:: Records to use

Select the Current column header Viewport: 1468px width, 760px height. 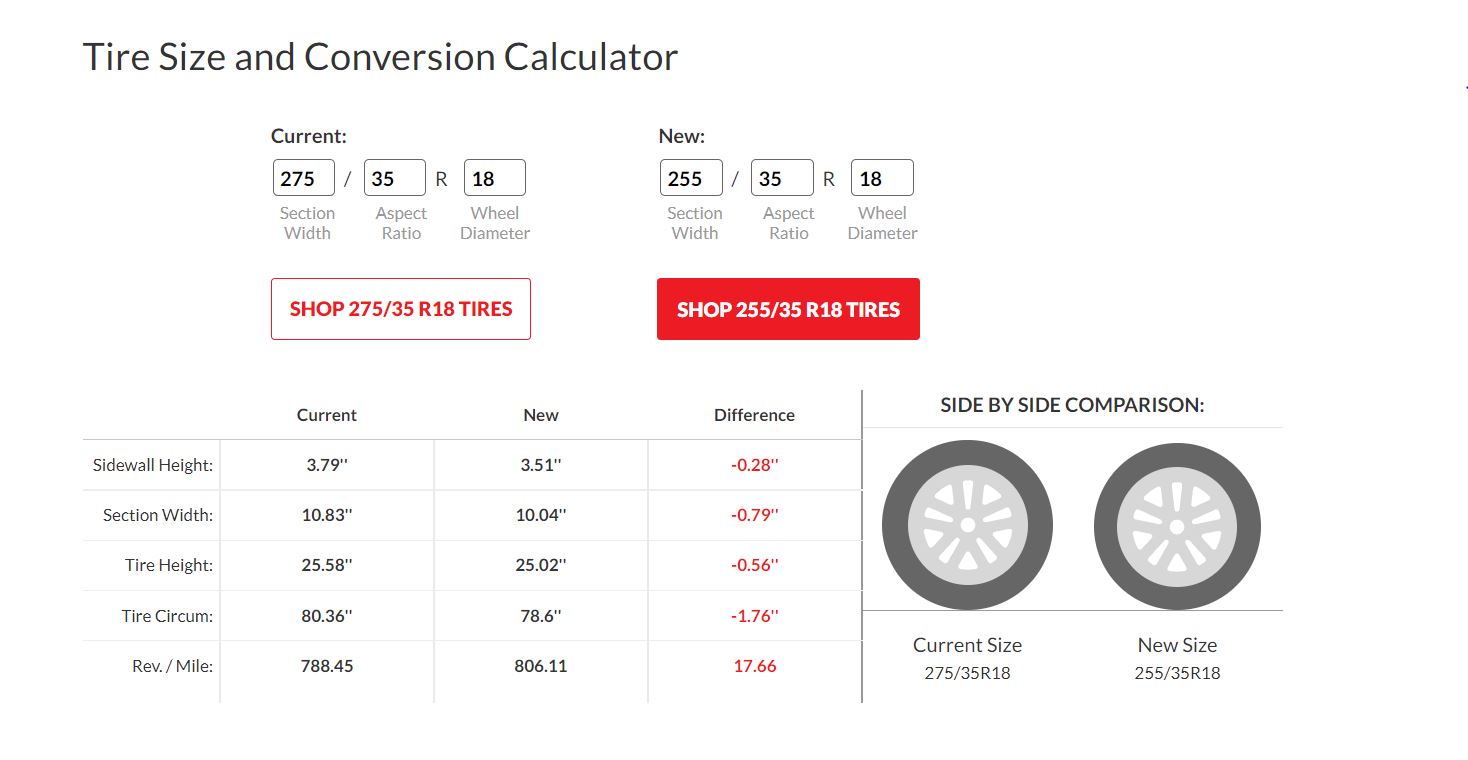click(326, 415)
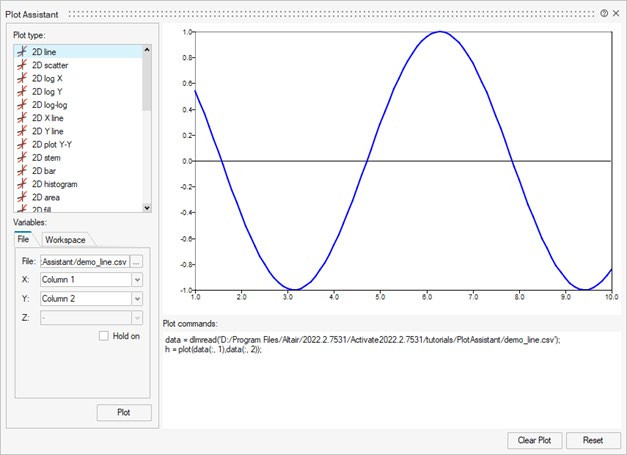This screenshot has width=627, height=455.
Task: Choose the 2D scatter plot icon
Action: click(22, 65)
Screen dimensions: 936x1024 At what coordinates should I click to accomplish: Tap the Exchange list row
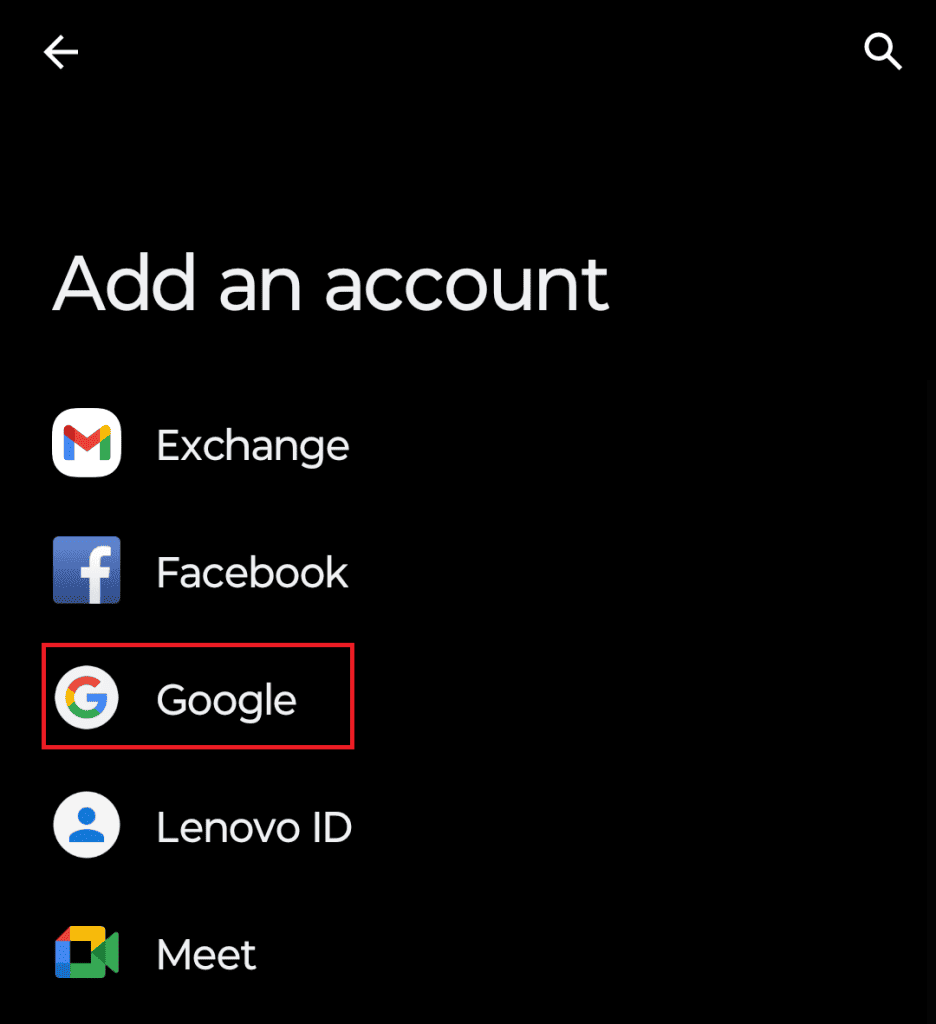tap(251, 444)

::::

Starting at the line that contains "Screen dimensions: 936x1024" and continuing through the end of the material, rewrite the text with "Exchange list row" substituted by "Archive list row" and everything else unchanged. Omit the pictures.

== Answer to the exercise ==
Screen dimensions: 936x1024 At what coordinates should I click to accomplish: Tap the Archive list row
tap(251, 444)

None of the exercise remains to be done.